My local bike shop canget me a 2.1 for $11,49 is this a good price? This is about as much as my budget can take. This is the closest shop to me, and they seem to be a good bunch of guys. They have a 1.5 for $949. Is the 2.1 worth the extra $200?


----------



## madone5208 (Sep 29, 2008)

Nah. You can get a caad9 tiagra/105 for that price.


----------



## Blue CheeseHead (Jul 14, 2008)

Just an idea, try www.google.com and type in "trek 2.1" and see what comes up.

Frankly I would go used and find something with 105 or Ultegra.

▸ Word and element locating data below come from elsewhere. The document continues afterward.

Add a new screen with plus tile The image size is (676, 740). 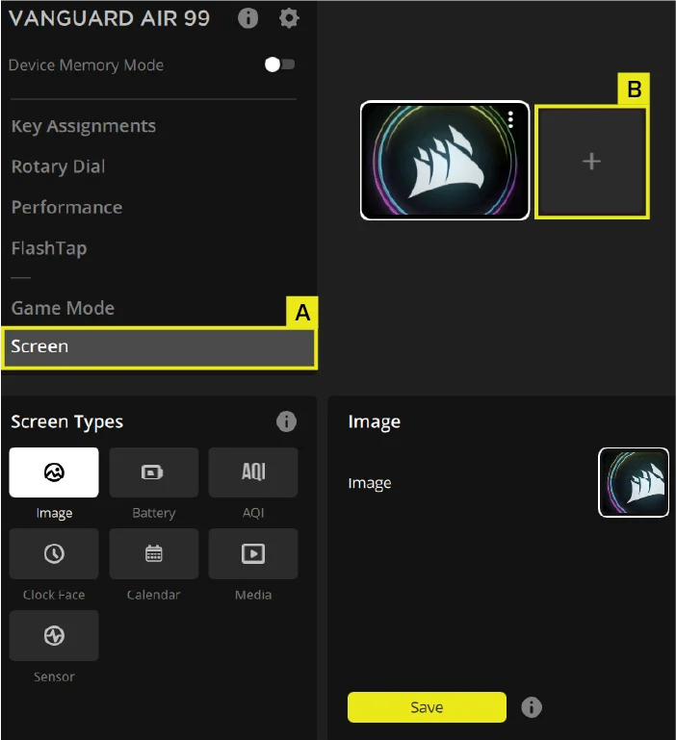(x=591, y=162)
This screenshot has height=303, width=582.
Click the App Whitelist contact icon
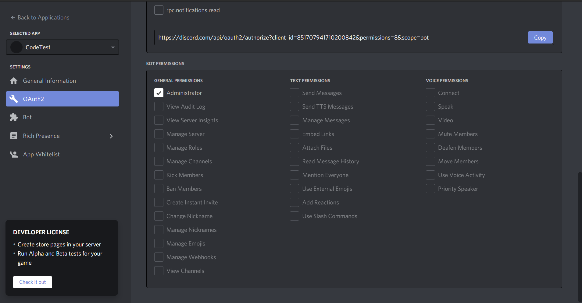pos(14,154)
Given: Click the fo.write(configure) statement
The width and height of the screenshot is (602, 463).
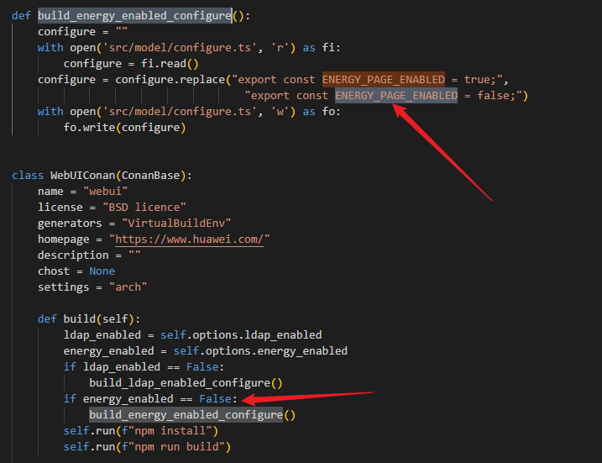Looking at the screenshot, I should [124, 127].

2008 2.3's regularly sell on E-Bay for $1,100. 2.1's @ $700-800. I see where a 2005 5.2 Pilot recently sold for $1,300.


----------



## depwraith (Feb 16, 2009)

g-dawg...that sounds like the going price. I checked a few of the local stores near me and one had the for $1200 and the other was $1149. I'm pretty sure the 09 comes with Tiagra and 105 on the rear?


----------



## kykr13 (Apr 12, 2008)

depwraith said:


> I'm pretty sure the 09 comes with Tiagra and 105 on the rear?


Yes - the only 105 component is the RD. I have an '08 I bought last summer for $1100. The only difference (that I can spot) between the '08 and '09 is the crank. '08 has a Bontrager and '09 has an FSA, I think - and a cooler finish. If I _had_ to replace it I'd upgrade, but I'm not looking to do that at this point.

I'm still happy with my decision which was as much as (slightly more than) I wanted to spend, and I was just getting back into it. Last time I bought a bike, they all had downtube shifters and toe clips.


----------